1. Shell-escaping all values used to construct commands
Avoid shell-escaping and the shell altogether! Use list form program execution wherever possible.
In Perl:
open(my $fh, "-|", "find", $dir, "-type", "f", "-print0") or die;
In Python:
f = os.popen2(["find", dir, "-type", "f", "-print0"])
If you're executing a pipeline, you do need to get the shell involved. But I'd probably write the author's examples like so (once again avoiding the need to shell escape arguments):
f = os.popen2(["sh", "-c", \
'find "$0" -type f -print0 | xargs -0 grep foo | wc -l', dir])
2. Prefixing each multi-command pipeline with “set -o pipefail;
Alas, pipefail is not in POSIX /bin/sh, which many of us prefer for shell scripting. It's in bash and ksh though.
3. Explicitly checking for failure after each shelled out command
Valid. You should always do this. In shell scripts, "set -e" is a good thing, although pipelines without "set -o pipefail" are still a problem.
The article does not address another significant point: filenames should also be classified as untrusted input. Using -- to separate flags from arguments can help:
/tmp$ mkdir x
/tmp$ cd x
/tmp/x$ echo hello > a
/tmp/x$ grep hello *
hello
/tmp/x$ touch -- -q
/tmp/x$ grep hello *
/tmp/x$ grep hello -- *
a:hello
/tmp/x$
It's rare to see protection against this problem either when shelling out or in native shell scripts.
* hsh https://github.com/jgoerzen/hsh/wiki makes pipelines in haskell, using operators so they really look like pipelines, but without involving the shell. Example: "ls -l" -|- "wc -l"
My mistake, not knowing python's variable interpoltion well, I thought that the $0 was expanded by it, not the shell. Which, if it were the case, would indeed be vulnerable.
Isn't it a bit harsh to downvote to -1 a comment which links to two completly on-topic libraries?
No. Shell scripts have the same problem where you're not separating options from filenames and you're often not preventing a single user-supplied argument from expanding into multiple final arguments.
The list-form shell commands referenced earlier are closer, but still don't separate filenames (input) from arguments unless you remember to add "--".
But they do prevent things like pipes, which is a big deal.
I remember ages ago getting in an argument with the kernel hackers on unix-wizards. My position was that filenames shouldn't be allowed to have meta-characters in them because it made shell programming difficult and dangerous. Their argument was that the spirit of Unix was that the kernel should be as simple as it possibly could be, and that you should "Live free or die". Therefore it was not the kernel's business to dictate what characters should be able to be in a filename.
They were wrong of course. The true spirit of Unix was to enable programmer productivity by being able to easily piece together new programs out of reusable components. E.g., via shell scripting, and the kernel hackers' notions about filenames and living free was directly at odds with this true spirit.
The OP claims that they've solved this dilemma in Julia. I await with bated breath.

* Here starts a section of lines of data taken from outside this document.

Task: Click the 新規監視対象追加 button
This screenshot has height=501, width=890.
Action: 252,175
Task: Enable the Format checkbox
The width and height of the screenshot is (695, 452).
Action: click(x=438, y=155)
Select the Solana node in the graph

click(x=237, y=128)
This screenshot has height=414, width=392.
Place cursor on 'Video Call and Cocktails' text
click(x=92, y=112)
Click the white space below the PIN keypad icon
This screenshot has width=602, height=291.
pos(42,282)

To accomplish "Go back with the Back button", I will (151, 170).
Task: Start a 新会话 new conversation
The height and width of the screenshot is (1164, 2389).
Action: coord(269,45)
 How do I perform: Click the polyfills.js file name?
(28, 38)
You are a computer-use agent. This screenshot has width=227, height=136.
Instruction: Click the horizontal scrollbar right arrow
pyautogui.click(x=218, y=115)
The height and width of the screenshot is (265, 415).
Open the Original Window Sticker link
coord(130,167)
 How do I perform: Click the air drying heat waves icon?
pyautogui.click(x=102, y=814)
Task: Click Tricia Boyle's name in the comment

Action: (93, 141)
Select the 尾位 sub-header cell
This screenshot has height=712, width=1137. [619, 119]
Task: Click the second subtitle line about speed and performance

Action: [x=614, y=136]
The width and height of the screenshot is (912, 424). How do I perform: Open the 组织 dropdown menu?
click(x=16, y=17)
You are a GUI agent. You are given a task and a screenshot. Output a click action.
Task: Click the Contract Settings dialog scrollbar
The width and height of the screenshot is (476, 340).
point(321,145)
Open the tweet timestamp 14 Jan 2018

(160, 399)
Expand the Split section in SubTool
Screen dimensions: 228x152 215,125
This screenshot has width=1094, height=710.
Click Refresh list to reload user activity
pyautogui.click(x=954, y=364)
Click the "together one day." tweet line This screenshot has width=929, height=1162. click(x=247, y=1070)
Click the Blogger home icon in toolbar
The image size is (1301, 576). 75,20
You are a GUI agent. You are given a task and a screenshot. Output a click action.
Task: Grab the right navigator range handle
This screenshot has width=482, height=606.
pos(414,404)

Back in the day, there were only two shells: The Bourne Shell and the C Shell. And before that there was only whatever the Bourne Shell was based on.
In any case, the answer to this is that the kernel developers and the shell developers get together and decide on something, and then future shells have to live within those constraints. At the point that they should have done this, they should have made sure that this was flexible enough for future needs.
Personally, I would have been fine if filenames were restricted to more or less to the same degree that variables names are restricted in, let's say, C. Why can't I name my variables whatever I want to? I thought it was "Live free or die!"?!?!?!?!
YES! And while we are at it, let's get rid of SQL injections by forbidding spaces and quotes in [VAR]CHAR fields!
Limiting valid file names won't protect from injections, won't make such protection easier (asserting lack of special characters isn't significantly easier than escaping same characters), but will cripple system functionality. Personally_comma_I_would_hate_seeing_such_file_names.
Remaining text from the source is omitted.